• [Source document]
— BEGIN —
The third picture is of the bedroom that was in the worst shape when we bought the house. There was no woodwork, the plaster was falling off the adobe, there were holes and big cracks in the walls and ceiling, the floor was ruinous, windows were broken. It appeared that a renovation had been started but abandoned. Or maybe not. Maybe it was just crumbling from all the neglect.

What the contractors were able to do really surprised me. There was no sign at all of the prior destruction, and the pine floor refinished beautifully. The kitchen was turned into a really nice space, though the sink was not installed properly, and the smaller bedrooms on the west side of the house have become a very cozy workroom (with a somewhat elaborate shrine built in to the adobe) and an equally cozy library.

(One thing you will notice in New Mexico is that a lot of people have Books. And they read them!)

The interior renovation was essentially complete by October. That's the month I drove a truck full of furnishings out there from California. It was not quite a move in, but started the process. A process that's nearly complete, certainly more than adequate for occasional rest and relaxation stays.

There's a sense of real accomplishment -- and gratitude -- to have a place like this for just that reason.

Tuesday, April 8, 2008

Otra Vez: Toast 2.0



From time to time, I've mentioned my acquisitive nature. I have what some might consider to be strange collecting urges. One of them is toasters.

There are only five or maybe ten of them split between the two houses, all popup models, all more or less functional, but this one is my favorite by far.

It's a 1934 Toastmaster popup toaster, model 1 B 4, sturdy and heavy as a Volvo, and chromed to within an inch of its Deco life.

When I got it out of one of the discard bins at the Goodwill, the plug had been cut off and the clockwork that runs the popup mechanism was frozen, but with a new plug and some gentle coaxing (together with several burnt offerings) I was able to get it to make toast, and we've used it every day since.
— END —
• [Given material]
— BEGIN —
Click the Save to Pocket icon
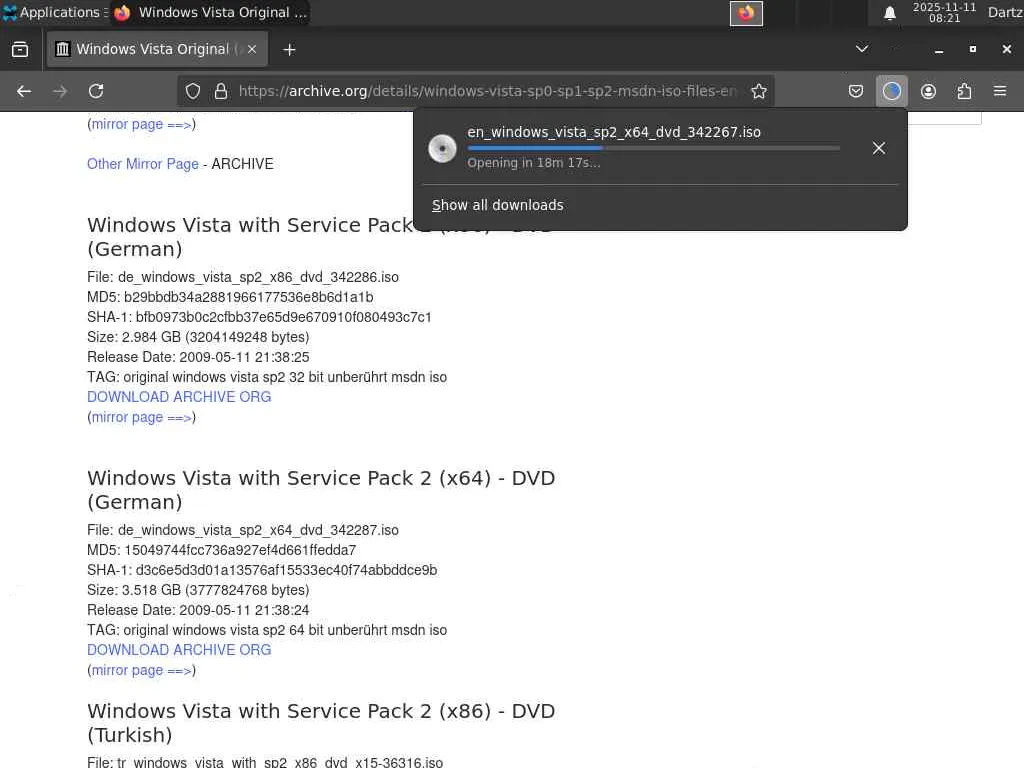 point(856,91)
— END —
• [Brief 1] From the blog text about the house renovation and the toaster, list every problem it names for the bedroom that was in the worst shape when the house was bought.
• [Brief 2] Write the next few sentences of the blog text about the house renovation and the toaster, picking up after its last sentence.

• [Final answer 1]
- There was no woodwork.
- The plaster was falling off the adobe.
- There were holes and big cracks in the walls and ceiling.
- The floor was ruinous.
- Windows were broken.

• [Final answer 2]
Unlike most toasters -- and pretty much all modern ones -- the heating elements of this one don't get cherry red, in fact, they show almost no color at all. They're embedded in mica sheets, and the whole heating gizmos -- mica and wires together -- get toasty warm; the timing mechanism moves the bread very slowly between the heated sections, and when it's done, the toast pops up smartly -- pretty nearly perfect every time.

I'm impressed. Pretty good for a nearly seventy-five year old appliance. But then, people paid a lot of money in 1934 for this moderne marvel. I've seen ads for a similar one (not this one exactly) for $25, the equivalent of $250-300 (or more) today.

Over the years, we've accumulated quite a lot of Old Things. We use a lot of them, too. An old Electrolux model 1205 can't be beat for vacuuming the rugs. The 1942 Philco radio is the best for AM reception, and we used to use it to listen to the Air America station, until that station had an unfortunate format change. The 1935 Crosley radio still brings in excellent shortwave, though I have no idea where most of the stations originate.

Couldn't have waffles without the service of the big, square c. 1948 Knapp-Browning waffle iron, and the coffee is made in a GE/Universal 11 cup percolator that probably dates to the 1950's. The stove is an early 1960's model Kenmore.

We have typewriters... and actually use them!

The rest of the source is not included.